SB 1192 goes into effect on January 1, 2019 and makes water or milk the default drink choice offered with all restaurant kids’ combo meals that include a beverage. The law determines what is advertised and offered, but parents retain the ability to request an alternative beverage at no additional charge.
“We know that many families are busy and frequently grab meals on the go,” said Dr. Flojaune Cofer, Director of State Policy & Research at Public Health Advocates. “By adopting SB 1192, California is supporting parents’ efforts to make the healthy choice the easy choice when dining out.”
Local healthy kids’ meal drink policies are not new in California. The City of Davis passed the first local healthy-by-default kids meal drink ordinance in the nation in 2015. Organizations including Public Health Advocates (PHAdvocates), supported the effort because of the harmful effects that sugar-sweetened beverages have on children. In 2016, PHAdvocates, with support from the American Heart Association, led the healthy-by-default kids’ meal drink work in the City of Stockton and succeeded in the unanimous adoption of a city ordinance.
PHAdvocates has helped several California cities pass local healthy-by-default kids’ meal policies including Berkeley, Cathedral City, Daly City, Long Beach, and Perris. Other jurisdictions with similar policies include San Francisco City and County, Santa Clara County, and Lafayette, Colorado.

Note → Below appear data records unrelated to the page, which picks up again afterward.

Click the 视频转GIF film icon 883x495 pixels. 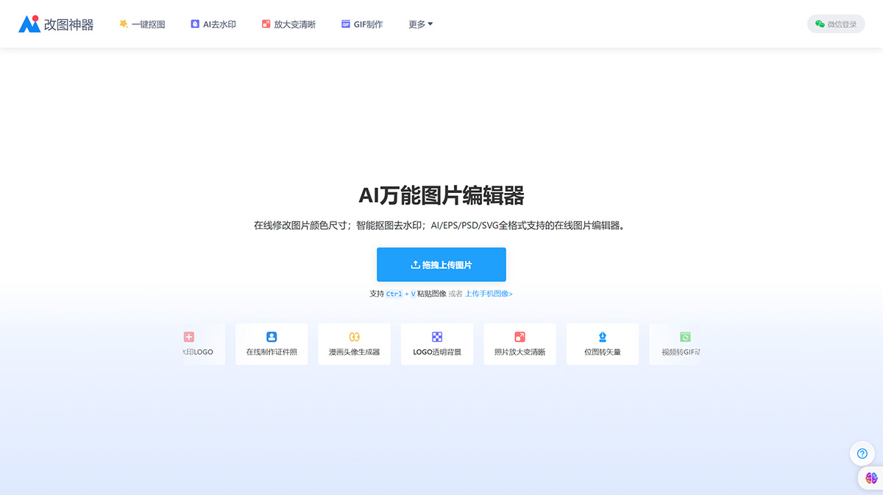pyautogui.click(x=684, y=338)
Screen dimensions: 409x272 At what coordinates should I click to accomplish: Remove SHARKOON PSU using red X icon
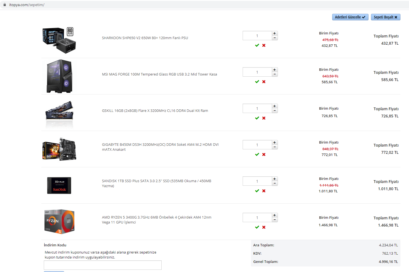click(264, 45)
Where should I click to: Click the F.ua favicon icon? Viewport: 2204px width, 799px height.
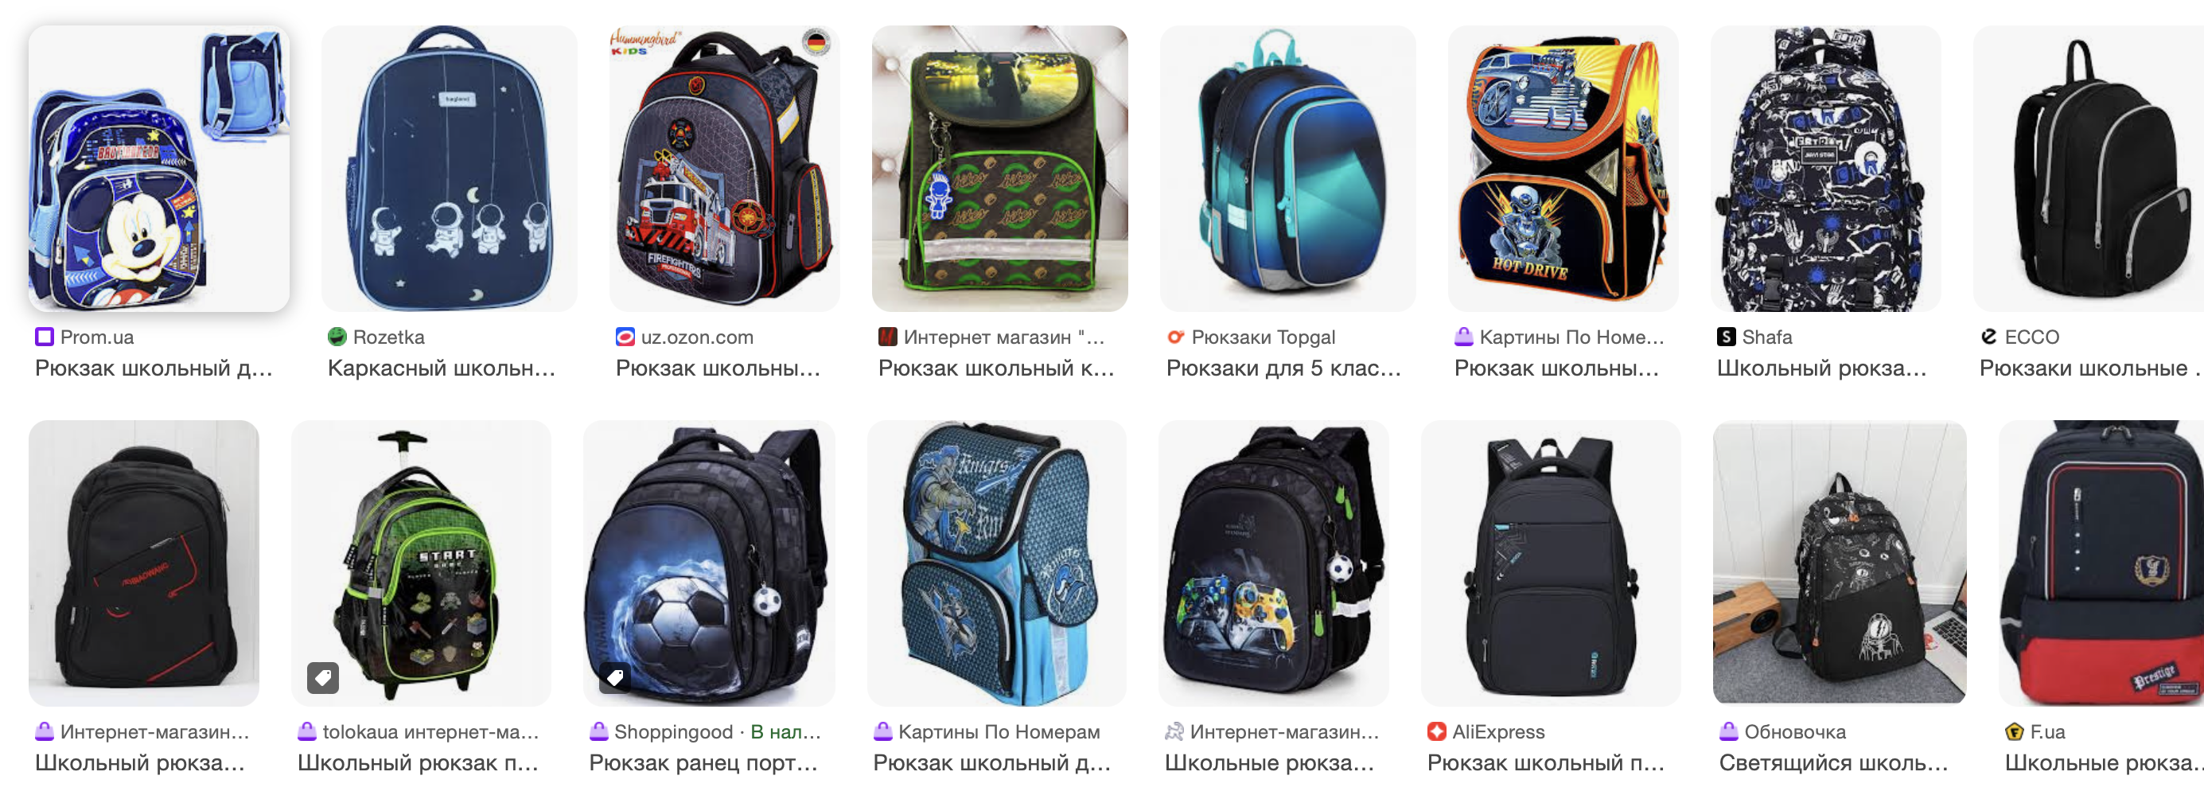pyautogui.click(x=2014, y=731)
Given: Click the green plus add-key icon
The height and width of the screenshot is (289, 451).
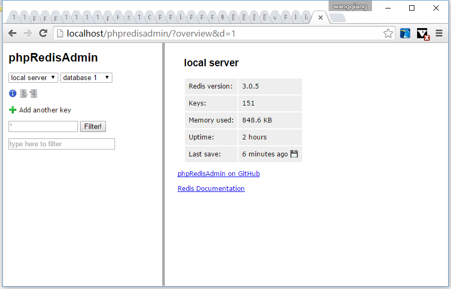Looking at the screenshot, I should (13, 110).
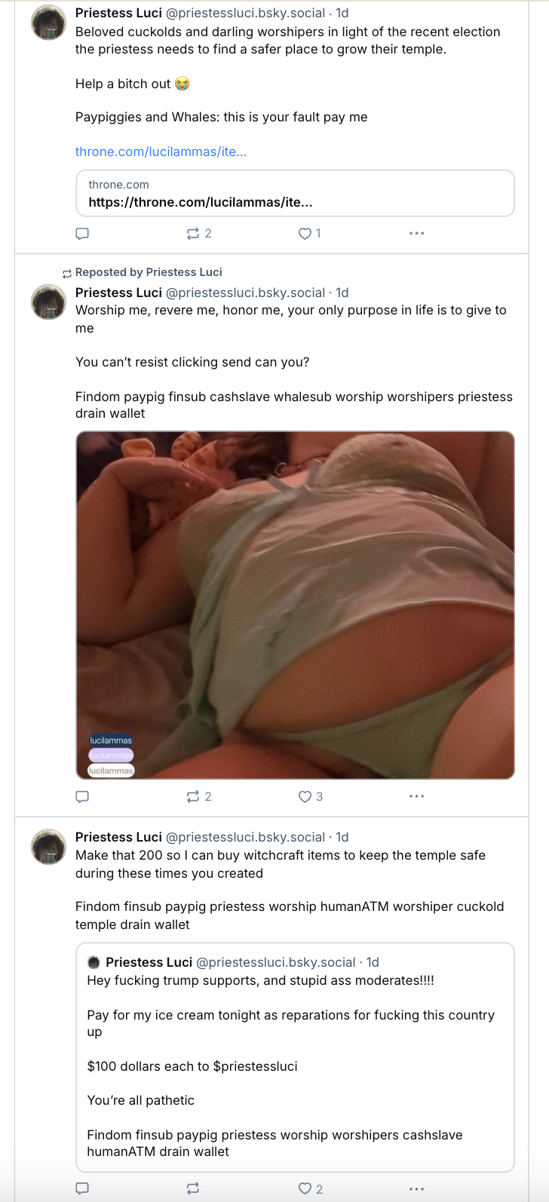Screen dimensions: 549x1202
Task: Open the 1d timestamp on the quoted post
Action: point(373,962)
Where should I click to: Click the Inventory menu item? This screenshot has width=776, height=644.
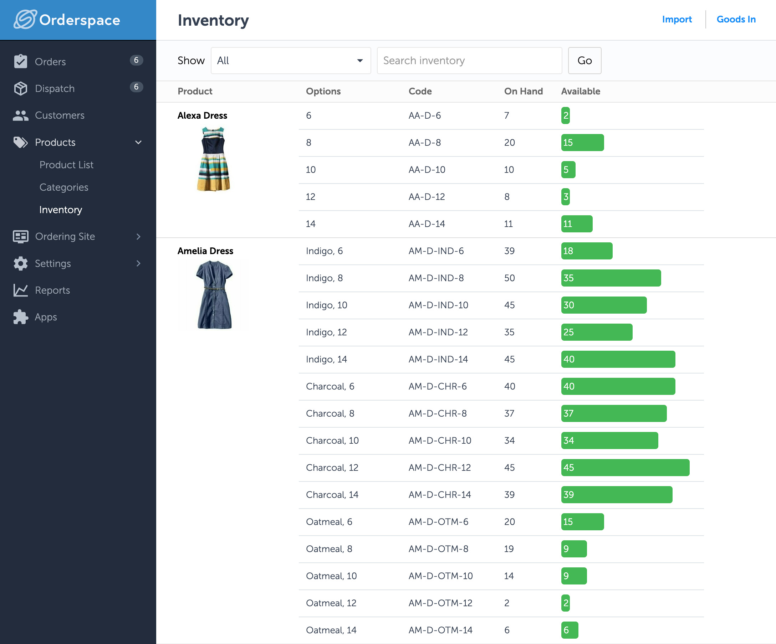coord(61,209)
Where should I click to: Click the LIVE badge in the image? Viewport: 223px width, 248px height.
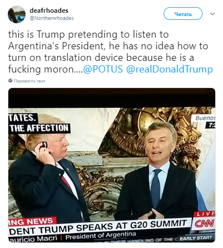[x=206, y=214]
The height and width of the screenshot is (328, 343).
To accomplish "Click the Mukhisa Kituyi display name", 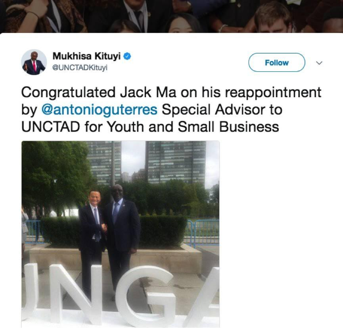I will point(86,56).
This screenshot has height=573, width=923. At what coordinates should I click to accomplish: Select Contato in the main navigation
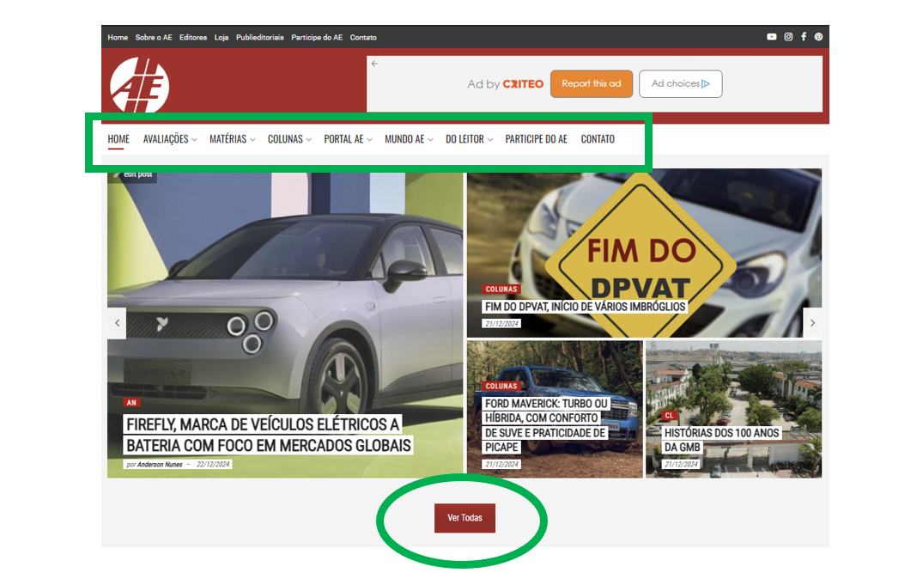(598, 139)
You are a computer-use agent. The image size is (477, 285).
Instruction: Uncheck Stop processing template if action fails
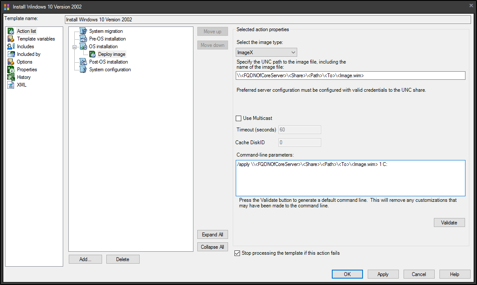coord(237,253)
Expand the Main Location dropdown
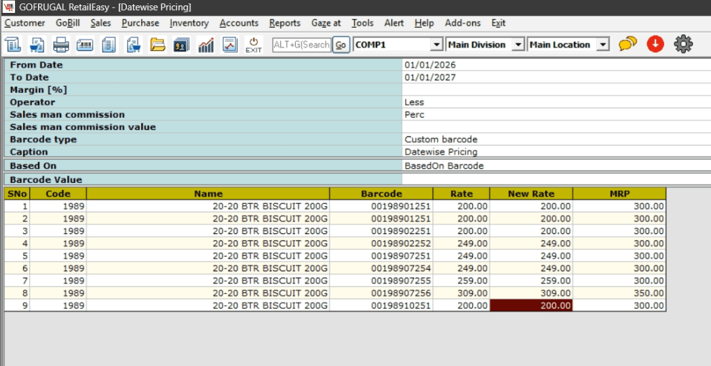Screen dimensions: 711x366 coord(603,45)
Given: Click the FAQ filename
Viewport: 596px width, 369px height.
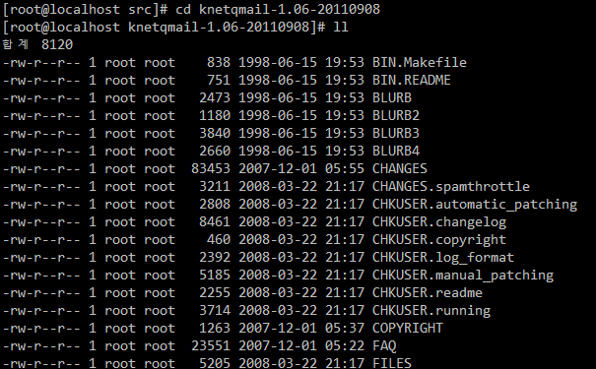Looking at the screenshot, I should 384,345.
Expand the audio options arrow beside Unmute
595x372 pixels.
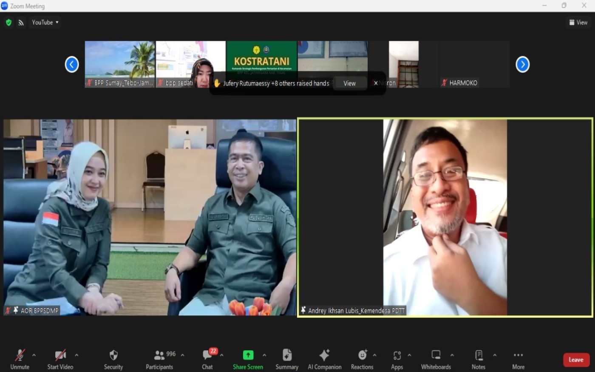point(34,355)
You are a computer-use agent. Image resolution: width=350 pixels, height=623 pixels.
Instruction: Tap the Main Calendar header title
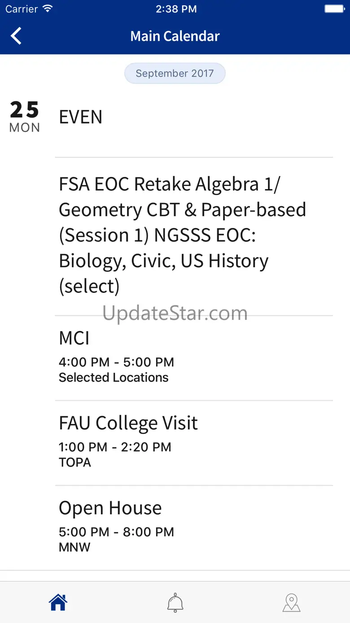[175, 36]
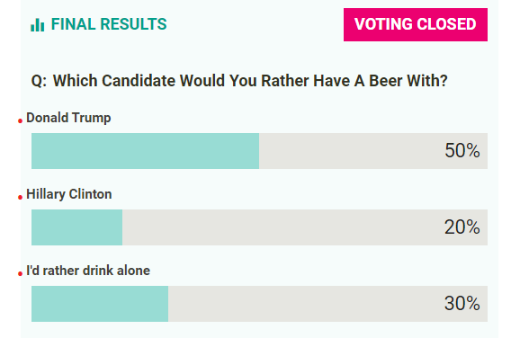The width and height of the screenshot is (511, 338).
Task: Click the Q: prefix before the question
Action: 39,81
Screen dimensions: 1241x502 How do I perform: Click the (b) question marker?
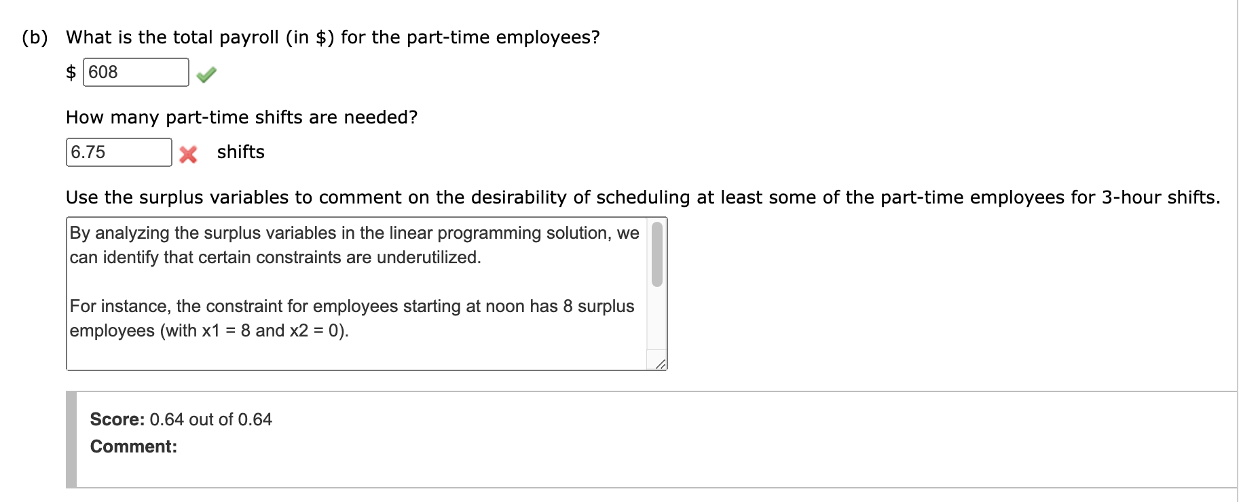pos(33,37)
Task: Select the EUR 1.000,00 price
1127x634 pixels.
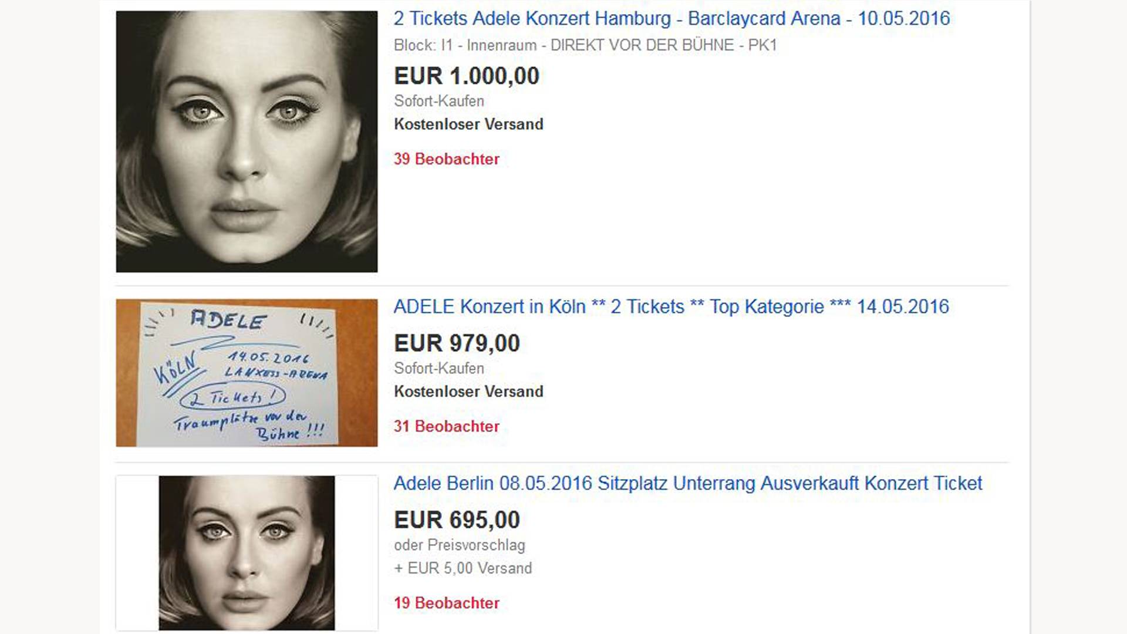Action: point(467,76)
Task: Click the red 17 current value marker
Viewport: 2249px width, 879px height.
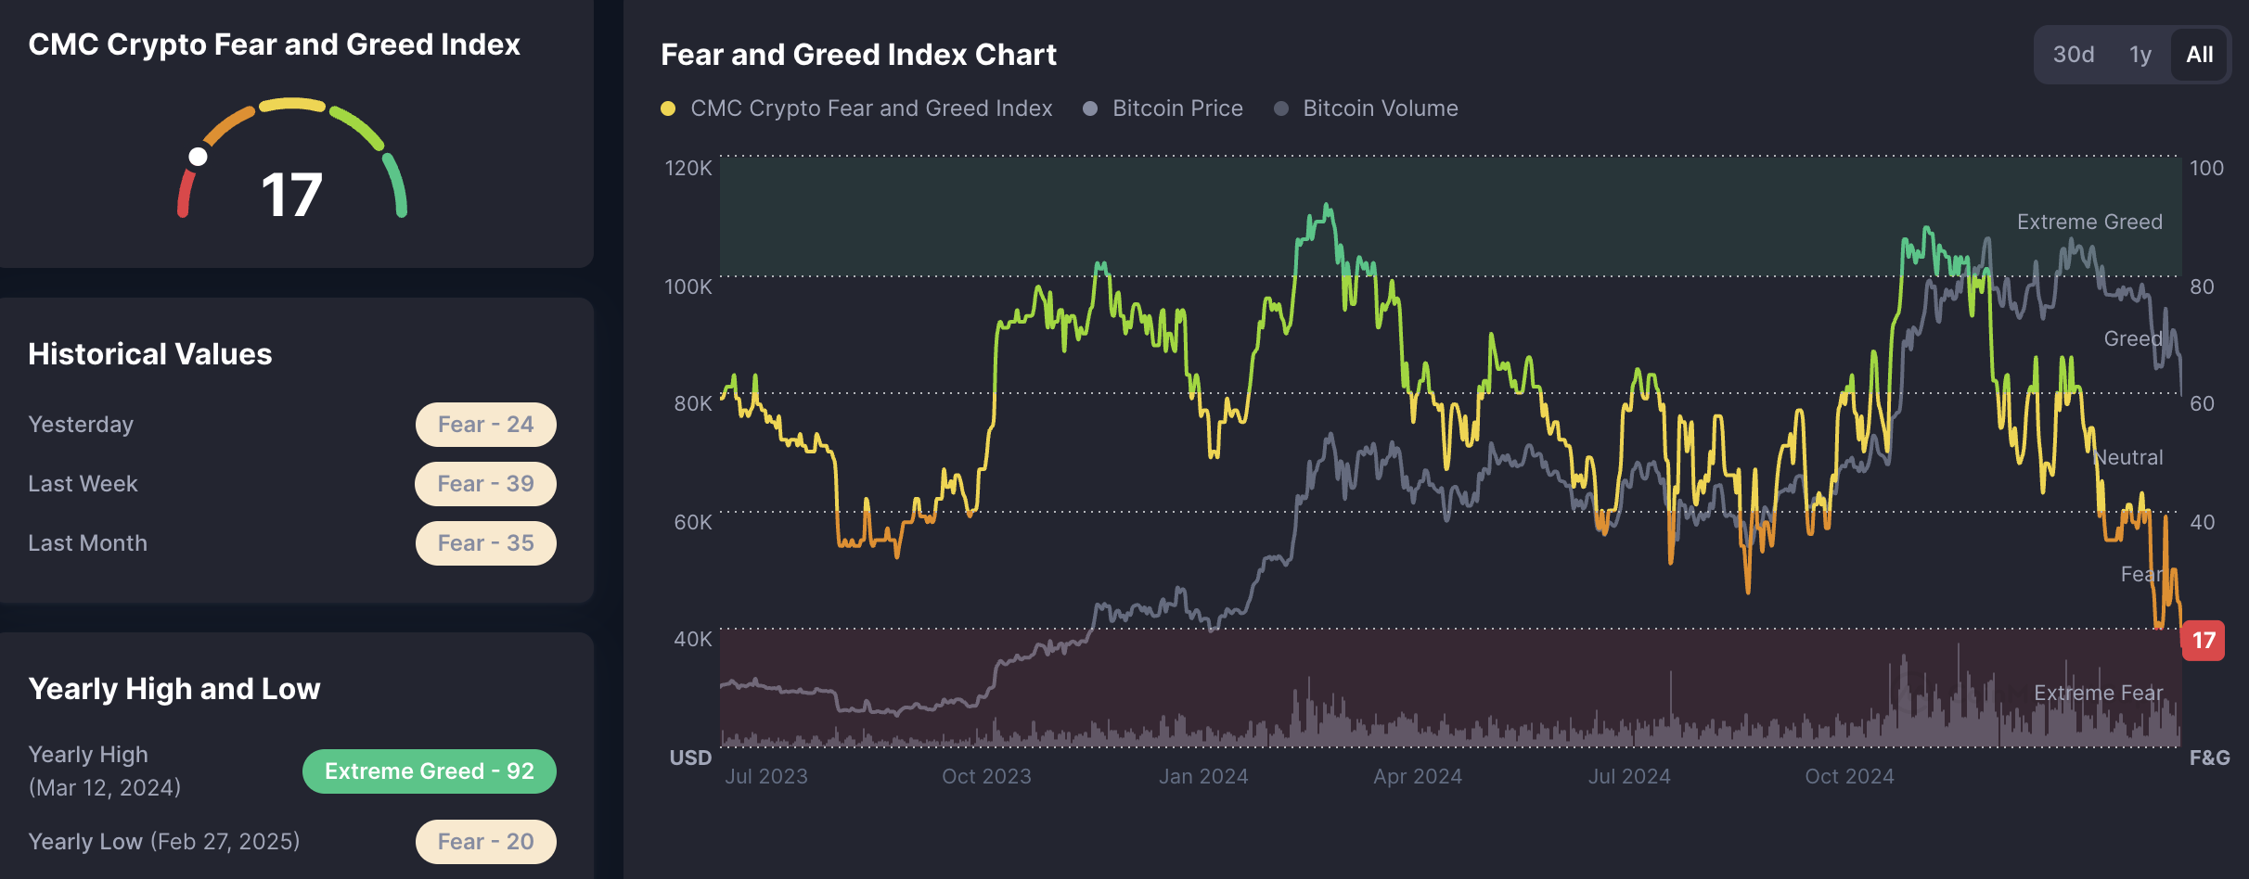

With the rise of prediabetes, diabetes, obesity, and other chronic diseases in children across America, healthy-by-default kids meal drink policies are gaining momentum. In April 2018, Baltimore, Maryland, became the largest city in the nation to pass a healthy kids meal drink law. Currently, New York City, Washington, D.C., Vermont, New Hampshire, and Hawaii have proposals that look at making kids meals healthier with healthy default beverage options, and/or healthier food choices.